Israel should annex Area C of the West Bank in response to Monday’s swearing in ceremony of a unified Fatah-Hamas government made up of “terrorists in suits,” Economic Affairs Minister Naftali Bennett said.
“The sovereignty program that I proposed is the only available option today, to the Palestinian rejection of peace [with Israel] and to the refusal of the [Israeli] left this solution,” Bennett said.
The time has come to go on the offensive rather than act defensively and “to do what is good for Israel,” Bennett said.
The swearing in ceremony for the unity government in Ramallah occurred more than two decades after the signing of the 1993 Oslo Accords and nine years after the 2005 Gaza withdrawal.
“Today, the Palestinian state’s agenda crashed into the wall of reality,” he said.
Hamas has a charter that calls for Jews to be killed and as a result, the government of Israel decided unanimously not to recognize it or maintain contact with it, Bennett said.
He warned that Israel must act on his annexation plan “because time was not working in its favor."
“Every day that passes in which we do not initiate and act, endangers Israeli citizens and broadcasts to the world that there is no price for terrorism against Jews,” Bennett said.
In the Knesset last week, Deputy Minister Ofir Akunis [Likud] said that the government opposed such a move, even though Akunis said he personally supported annexation plans.
Bennett met with Netanyahu in the last two weeks and The Jerusalem Post reported that the two men would discuss the possible annexation of Area C. But Bennett's office would not discuss details of the meeting.
Netanyahu has said that the best option for Israel is to negotiate a final status agreement with the Palestinians, but that such talks are impossible if Fatah aligns itself with Hamas. The moment Fatah announced that the unity government was pending, Israel suspended talks with the Palestinians.
Netanyahu is waiting for the moment when it is clear to him that negotiations with Palestinians are impossible before weighing alternative options.

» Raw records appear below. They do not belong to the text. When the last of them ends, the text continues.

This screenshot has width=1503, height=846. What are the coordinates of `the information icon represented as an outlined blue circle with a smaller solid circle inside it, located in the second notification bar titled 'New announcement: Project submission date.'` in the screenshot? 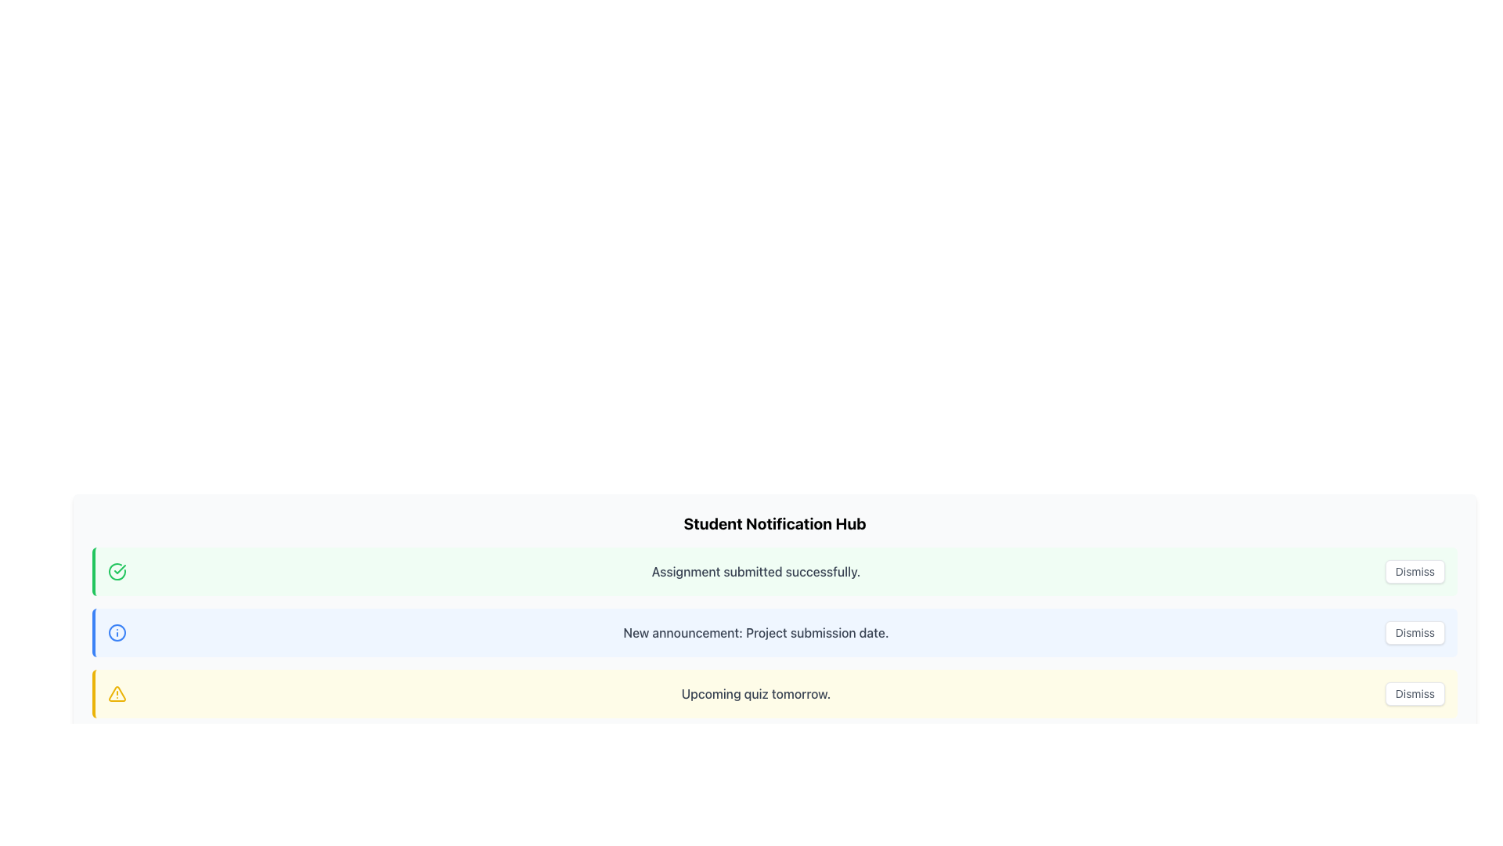 It's located at (116, 631).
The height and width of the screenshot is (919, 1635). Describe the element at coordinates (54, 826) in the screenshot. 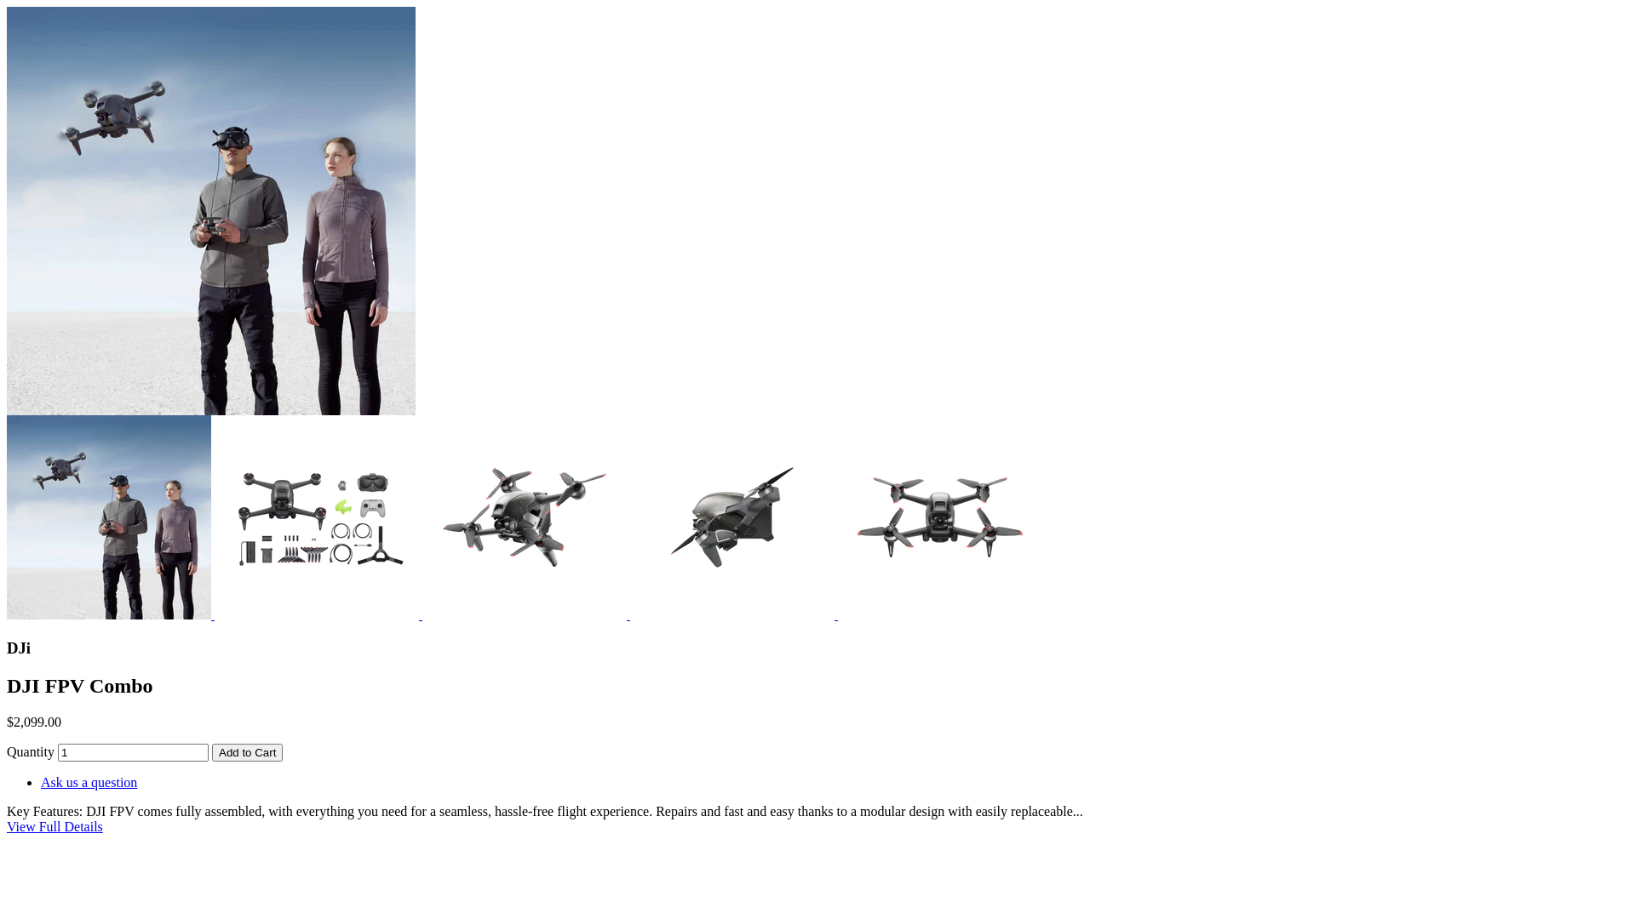

I see `'View Full Details'` at that location.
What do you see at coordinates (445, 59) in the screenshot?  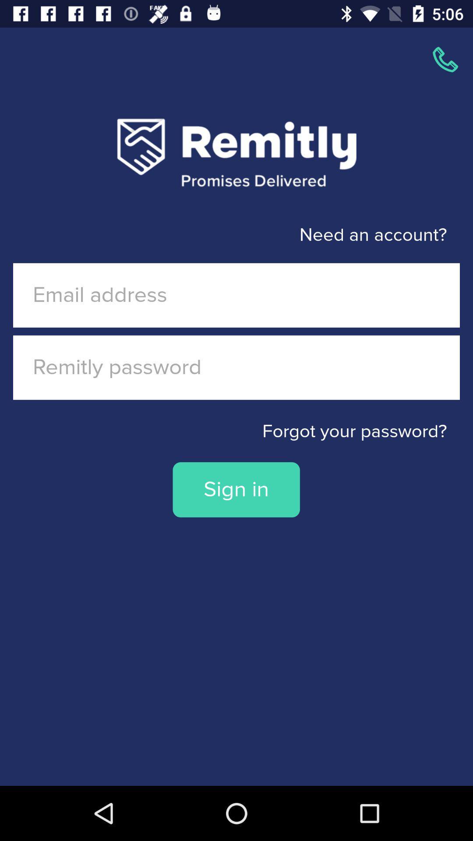 I see `item at the top right corner` at bounding box center [445, 59].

However, in an interview he gave reporter Jeffrey Goldberg for Bloomberg View, he indicated that he would not support any unilateral plan that called for territorial withdrawal. His comments made it seem as if he could be open to some sort of annexation plan, but he never explicitly stated that.
In the Goldberg interview he said “The idea of taking unilateral steps is gaining ground, from the center-left to the center-right,” Netanyahu said in the Goldberg interview.